(Stored records)
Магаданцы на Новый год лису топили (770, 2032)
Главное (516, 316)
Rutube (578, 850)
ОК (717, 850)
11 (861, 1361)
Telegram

» What to produce:
A complete and exact repetition of the entries is required.

» Solution for this exercise:
Магаданцы на Новый год лису топили (770, 2032)
Главное (516, 316)
Rutube (578, 850)
ОК (717, 850)
11 (861, 1361)
Telegram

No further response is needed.